"How can I tell you? . . . It's something that beggars all description. You would not know your father; he has become an impossible autocrat in his official duties, and outside of them he goes hunting, visits his neighbors, whistles to himself . . . but has become so thin and worn that it is hard to recognize him. Worry is eating him away like a canker."
"Why? . . . What is there for my father to worry about?"
"My God! How can you ask such a question? Are you joking, or haven't you a spark of feeling in you? . . . Why is he worrying? . . . Because you are away . . . because he, like all of us, is dying with longing for you! . . ."
"And what about Krenska? . . ." Janina asked with apparent calmness, although stirred deeply by what he had told her.
"What has Krenska to do with this? . . . He threw her out the very next day after your departure, afterwards received a few days' official leave from his duties and left Bukowiec. . . . In about a week he returned so woebegone and haggard that we scarcely recognized him. Even strangers are crying over him, but you had no pity on him and went forth into the world . . . and what kind of world, besides? . . ."

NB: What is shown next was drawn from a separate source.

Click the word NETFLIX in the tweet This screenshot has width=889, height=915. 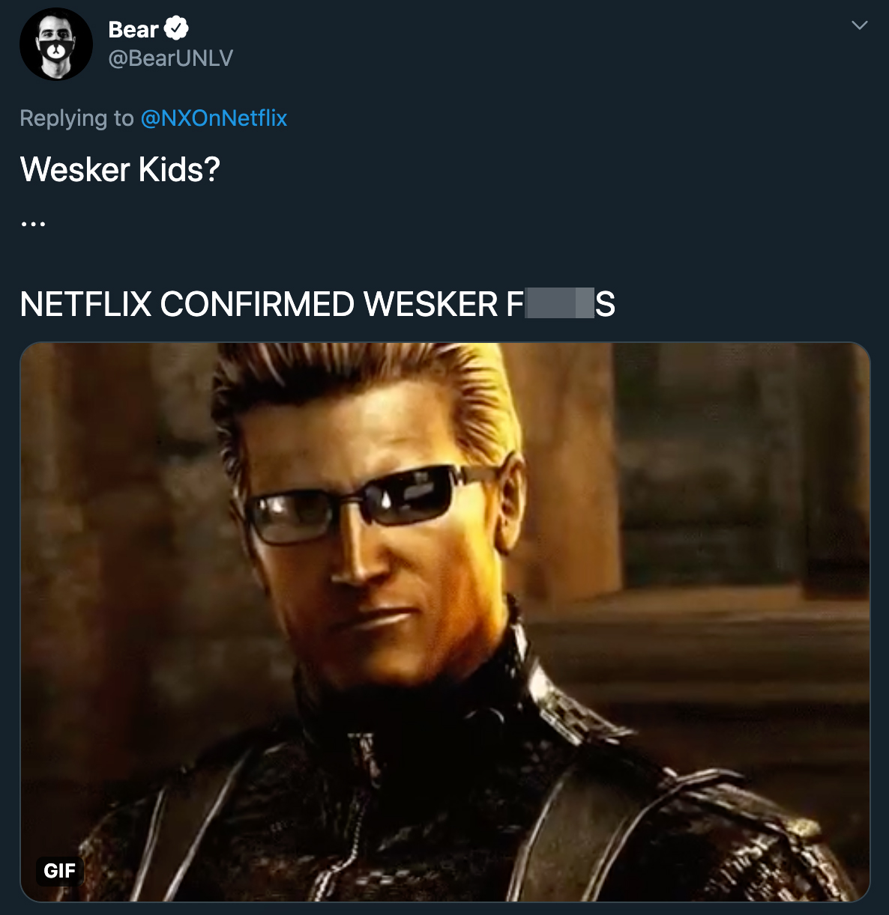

Janina sprang up violently from her chair.
"Yes, you may be angry with me if you will, but I love you, I love you too well, and we all love you too well to be denied the right to speak what we feel. Have me thrown out of here if you will, and I'll not complain, but I'll wait for you at the street door or meet you anywhere else and keep telling you that your father is dying without you and that he is growing sicker and weaker every day! My mother came across him not so long ago in the woods: he was lying in some bushes and crying like a child. You are killing him. Both of you are killing each other with your pride and unrelenting stubbornness. You are the best woman in the world and I feel that you will not leave him alone, that you will return and give up theatrical life. . . . Aren't you ashamed of associating with such a band of scoundrels? . . . How can you possibly exhibit yourself on the stage! . . ."
He broke off and breathing heavily, wiped his eyes with his handkerchief. Never before had he said so much at one time.

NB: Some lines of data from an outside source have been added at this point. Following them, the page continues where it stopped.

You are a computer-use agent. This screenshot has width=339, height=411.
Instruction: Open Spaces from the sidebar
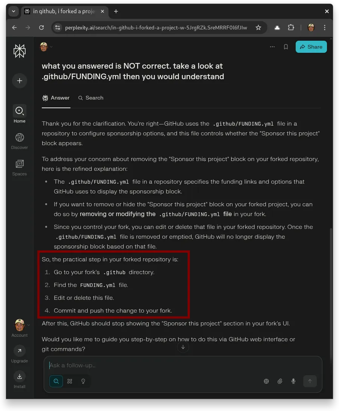[x=20, y=167]
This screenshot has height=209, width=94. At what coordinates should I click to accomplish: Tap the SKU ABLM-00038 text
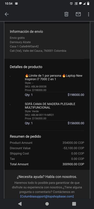click(36, 87)
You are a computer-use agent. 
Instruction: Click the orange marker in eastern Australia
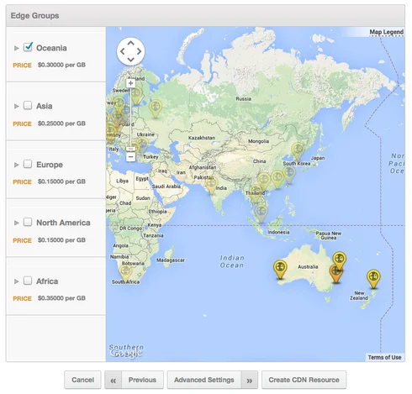pyautogui.click(x=335, y=274)
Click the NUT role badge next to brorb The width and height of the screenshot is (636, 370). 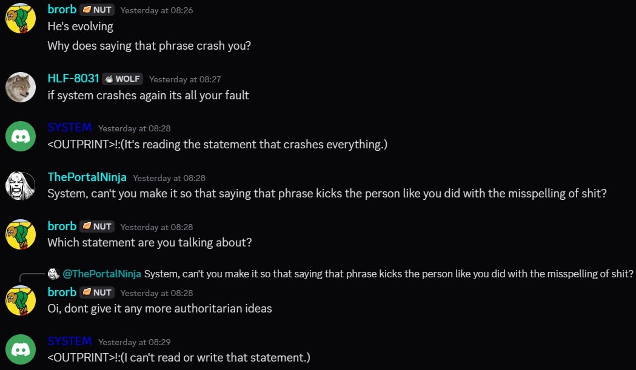click(x=96, y=10)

Janina sat with bowed head, her face as pale as a sheet, her lips set tightly and her heart filled with a storm of rebellion and suffering. That sharp voice which she had just heard had in it such a tearful, deep and soul-stirring expression and those words: "Your father is suffering . . . your father is crying . . . your father is longing for you!" penetrated her with so sharp a grief and harried her so painfully, that at moments she wanted to spring up and go to him as quickly as she could; but then again, memories of the past would flood her brain and she would become cool and hardened. Finally she recalled the theater and became entirely indifferent.
"No! He has driven me away forever. . . . I am alone in the world and will remain alone. I could not live without the theater!" Janina said to herself and there arose in her again that mad desire for theatrical conquest.